Abstract
Molecular classification of cancer using multi-omics data is central to precision oncology, enabling identification of distinct subtypes based on gene expression, mutations, and methylation—beyond traditional histology. While machine learning methods like Support Vector Machines and Random Forests have shown success, they struggle with high-dimensionality, multi-omics integration, and limited generalizability. Deep learning offers promise but faces challenges such as overfitting on small datasets, lack of interpretability, and poor cross-cohort performance.
We present TabPFN, a Prior-data Fitted Network designed for tabular data, as a new foundation model for cancer classification. Unlike traditional models requiring dataset-specific training, TabPFN uses in-context learning via pretraining on synthetic data. This eliminates hyperparameter tuning, allows fast inference, performs well on small datasets, and includes built-in uncertainty estimation—making it ideal for clinical use.
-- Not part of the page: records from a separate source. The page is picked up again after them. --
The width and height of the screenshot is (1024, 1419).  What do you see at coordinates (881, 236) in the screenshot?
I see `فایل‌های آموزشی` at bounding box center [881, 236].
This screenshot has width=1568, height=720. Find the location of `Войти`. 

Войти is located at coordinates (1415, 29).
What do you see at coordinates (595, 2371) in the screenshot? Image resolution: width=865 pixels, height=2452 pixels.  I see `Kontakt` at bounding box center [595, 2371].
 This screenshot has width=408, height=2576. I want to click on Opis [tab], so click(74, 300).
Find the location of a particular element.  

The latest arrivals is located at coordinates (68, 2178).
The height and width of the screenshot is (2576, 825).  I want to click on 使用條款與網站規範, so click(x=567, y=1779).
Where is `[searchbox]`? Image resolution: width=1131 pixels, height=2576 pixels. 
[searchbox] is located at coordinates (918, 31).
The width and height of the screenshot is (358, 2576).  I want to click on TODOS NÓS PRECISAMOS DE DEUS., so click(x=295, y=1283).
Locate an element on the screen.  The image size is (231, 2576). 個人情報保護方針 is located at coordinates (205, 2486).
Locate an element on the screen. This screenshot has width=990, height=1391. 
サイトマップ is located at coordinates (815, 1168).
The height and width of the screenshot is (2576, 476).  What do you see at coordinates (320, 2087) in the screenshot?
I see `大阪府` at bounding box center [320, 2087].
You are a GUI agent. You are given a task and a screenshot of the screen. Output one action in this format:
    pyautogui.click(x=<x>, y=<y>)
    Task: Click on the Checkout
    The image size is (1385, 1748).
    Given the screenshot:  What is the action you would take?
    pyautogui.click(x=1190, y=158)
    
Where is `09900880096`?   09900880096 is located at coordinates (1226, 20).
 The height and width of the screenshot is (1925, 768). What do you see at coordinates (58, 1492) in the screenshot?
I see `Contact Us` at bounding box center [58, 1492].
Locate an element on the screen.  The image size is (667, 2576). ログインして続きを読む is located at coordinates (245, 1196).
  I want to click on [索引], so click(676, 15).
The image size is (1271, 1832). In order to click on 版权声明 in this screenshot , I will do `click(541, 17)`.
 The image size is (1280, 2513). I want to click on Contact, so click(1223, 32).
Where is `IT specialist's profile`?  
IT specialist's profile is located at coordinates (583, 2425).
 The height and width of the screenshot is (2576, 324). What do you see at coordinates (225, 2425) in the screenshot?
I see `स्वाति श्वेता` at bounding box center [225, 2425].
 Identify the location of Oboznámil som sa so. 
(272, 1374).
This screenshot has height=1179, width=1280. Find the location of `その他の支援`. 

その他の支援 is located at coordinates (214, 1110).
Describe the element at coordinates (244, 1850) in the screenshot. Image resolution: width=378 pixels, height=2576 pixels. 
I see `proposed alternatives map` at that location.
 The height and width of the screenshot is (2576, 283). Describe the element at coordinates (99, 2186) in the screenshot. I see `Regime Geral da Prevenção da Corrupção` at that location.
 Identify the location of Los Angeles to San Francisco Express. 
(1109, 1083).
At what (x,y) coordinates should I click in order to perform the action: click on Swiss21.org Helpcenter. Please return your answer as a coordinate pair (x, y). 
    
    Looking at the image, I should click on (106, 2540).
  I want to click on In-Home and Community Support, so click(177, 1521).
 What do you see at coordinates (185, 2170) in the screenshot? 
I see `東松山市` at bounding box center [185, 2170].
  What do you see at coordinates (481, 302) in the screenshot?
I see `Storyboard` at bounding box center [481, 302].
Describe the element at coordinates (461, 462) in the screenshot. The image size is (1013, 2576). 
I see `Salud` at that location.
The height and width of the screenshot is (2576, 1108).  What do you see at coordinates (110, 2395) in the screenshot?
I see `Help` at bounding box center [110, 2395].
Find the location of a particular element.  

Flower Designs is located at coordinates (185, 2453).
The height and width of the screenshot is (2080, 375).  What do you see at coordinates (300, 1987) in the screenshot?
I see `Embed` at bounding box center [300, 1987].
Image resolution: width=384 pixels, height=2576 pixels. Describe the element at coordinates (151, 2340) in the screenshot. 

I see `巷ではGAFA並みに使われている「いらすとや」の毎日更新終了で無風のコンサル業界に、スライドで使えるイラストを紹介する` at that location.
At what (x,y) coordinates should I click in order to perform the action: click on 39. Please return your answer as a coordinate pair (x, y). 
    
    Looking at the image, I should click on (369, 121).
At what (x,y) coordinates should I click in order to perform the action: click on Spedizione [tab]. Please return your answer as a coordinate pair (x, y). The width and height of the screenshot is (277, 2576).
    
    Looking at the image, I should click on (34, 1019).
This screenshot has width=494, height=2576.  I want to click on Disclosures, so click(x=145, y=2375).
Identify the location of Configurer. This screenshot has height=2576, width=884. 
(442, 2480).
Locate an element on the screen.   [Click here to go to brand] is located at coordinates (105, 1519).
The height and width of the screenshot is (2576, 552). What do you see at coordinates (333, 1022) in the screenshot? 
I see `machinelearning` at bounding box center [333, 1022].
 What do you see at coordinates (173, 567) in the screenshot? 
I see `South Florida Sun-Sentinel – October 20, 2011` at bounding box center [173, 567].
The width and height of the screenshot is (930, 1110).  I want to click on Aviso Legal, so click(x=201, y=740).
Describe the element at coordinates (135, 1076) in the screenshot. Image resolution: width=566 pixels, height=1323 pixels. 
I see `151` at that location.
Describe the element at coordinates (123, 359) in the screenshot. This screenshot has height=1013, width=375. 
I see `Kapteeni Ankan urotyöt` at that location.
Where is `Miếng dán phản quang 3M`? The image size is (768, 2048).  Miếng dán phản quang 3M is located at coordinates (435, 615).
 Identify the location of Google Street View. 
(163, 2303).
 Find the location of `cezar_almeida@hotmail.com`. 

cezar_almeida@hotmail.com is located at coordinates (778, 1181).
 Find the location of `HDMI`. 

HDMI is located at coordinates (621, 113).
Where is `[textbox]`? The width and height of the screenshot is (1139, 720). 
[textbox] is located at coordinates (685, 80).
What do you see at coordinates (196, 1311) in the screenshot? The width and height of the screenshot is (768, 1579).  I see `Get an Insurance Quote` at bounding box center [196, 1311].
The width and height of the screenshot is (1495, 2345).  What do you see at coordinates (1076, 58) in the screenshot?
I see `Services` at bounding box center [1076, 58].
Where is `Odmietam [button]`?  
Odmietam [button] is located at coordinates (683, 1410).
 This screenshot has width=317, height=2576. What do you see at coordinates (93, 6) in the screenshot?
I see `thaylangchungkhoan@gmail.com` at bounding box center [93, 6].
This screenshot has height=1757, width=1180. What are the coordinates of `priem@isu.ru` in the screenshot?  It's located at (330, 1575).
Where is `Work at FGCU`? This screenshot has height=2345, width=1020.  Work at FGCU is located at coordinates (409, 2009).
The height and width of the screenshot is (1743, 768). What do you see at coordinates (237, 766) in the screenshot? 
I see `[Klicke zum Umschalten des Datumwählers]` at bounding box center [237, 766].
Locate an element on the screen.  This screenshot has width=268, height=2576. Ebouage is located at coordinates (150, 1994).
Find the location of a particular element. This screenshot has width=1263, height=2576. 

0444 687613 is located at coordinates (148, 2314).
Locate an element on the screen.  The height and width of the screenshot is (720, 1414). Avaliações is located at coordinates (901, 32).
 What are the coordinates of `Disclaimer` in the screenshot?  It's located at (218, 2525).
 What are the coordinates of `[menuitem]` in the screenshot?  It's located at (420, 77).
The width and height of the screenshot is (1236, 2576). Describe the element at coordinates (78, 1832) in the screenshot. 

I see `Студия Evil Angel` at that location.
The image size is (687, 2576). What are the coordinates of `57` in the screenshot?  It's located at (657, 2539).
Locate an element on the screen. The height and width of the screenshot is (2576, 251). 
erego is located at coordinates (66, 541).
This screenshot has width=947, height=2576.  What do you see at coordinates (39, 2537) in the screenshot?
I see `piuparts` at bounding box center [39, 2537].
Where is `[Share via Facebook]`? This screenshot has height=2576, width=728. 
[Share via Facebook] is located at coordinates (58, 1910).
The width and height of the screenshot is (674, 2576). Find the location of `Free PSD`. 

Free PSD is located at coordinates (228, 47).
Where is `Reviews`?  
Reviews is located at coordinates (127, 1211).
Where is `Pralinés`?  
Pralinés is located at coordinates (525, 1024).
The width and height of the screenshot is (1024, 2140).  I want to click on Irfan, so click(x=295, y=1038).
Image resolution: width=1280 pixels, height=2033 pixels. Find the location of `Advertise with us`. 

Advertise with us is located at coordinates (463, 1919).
Applied to multiple cohorts of gene expression data of bladder cancer, including The Cancer Genome Atlas (TCGA) RNA-seq data, TabPFN achieves competitive or superior performance with significantly reduced computational time. Our results show robust classification of tumor subtypes using gene expression alone.
Foundation models like TabPFN represent a paradigm shift in computational oncology, addressing long-standing barriers to clinical translation. We conclude by outlining future directions, including multi-omics integration, automated feature selection, and cancer-specific foundation models.
Speaker Bio
Dr. Seungchan Kim is a Chief Scientist and Executive Professor at the Department of Electrical and Computer Engineering and the Director of the CRI Center for Computational Systems Biology at the Prairie View A&M University (PVAMU). Prior to this appointment, he was the Head of Biocomputing Unit and an Associate Professor at Integrated Cancer Genomics Division of Translational Genomics Research Institute (TGen). He was one of the founding faculty members of TGen, founded in 2002, by Dr. Trent, then-Scientific Director of the National Human Genome Research Institute at the National Institutes of Health, leading computational systems biology research at the institute. He was also an Assistant Professor in the School of Computing, Informatics, Decision Systems Engineering (CIDSE) at the Arizona State University from 2004 till 2011. Dr. Kim received B.S. and M.S. degrees in Agriculture Engineering from the Seoul National University, and Ph.D. in Electrical Engineering from the Texas A&M University. He also got his post-doctoral training at the Cancer Genetics Branch of National Human Genome Research Institute.
Dr. Kim’s research interests include: 1) mathematical modeling of genetic regulatory networks, 2) development of computational methods to analyze multitude of high throughput multi-omics data to identify disease biomarkers, and 3) computational models to diagnose patients or predict patient outcomes, for example, disease subtypes or drug response. His studies have had a large influence on the development of computational tools to study underlying mechanisms for cancer development and better understand the molecular mechanisms behind cancer biology and biological systems.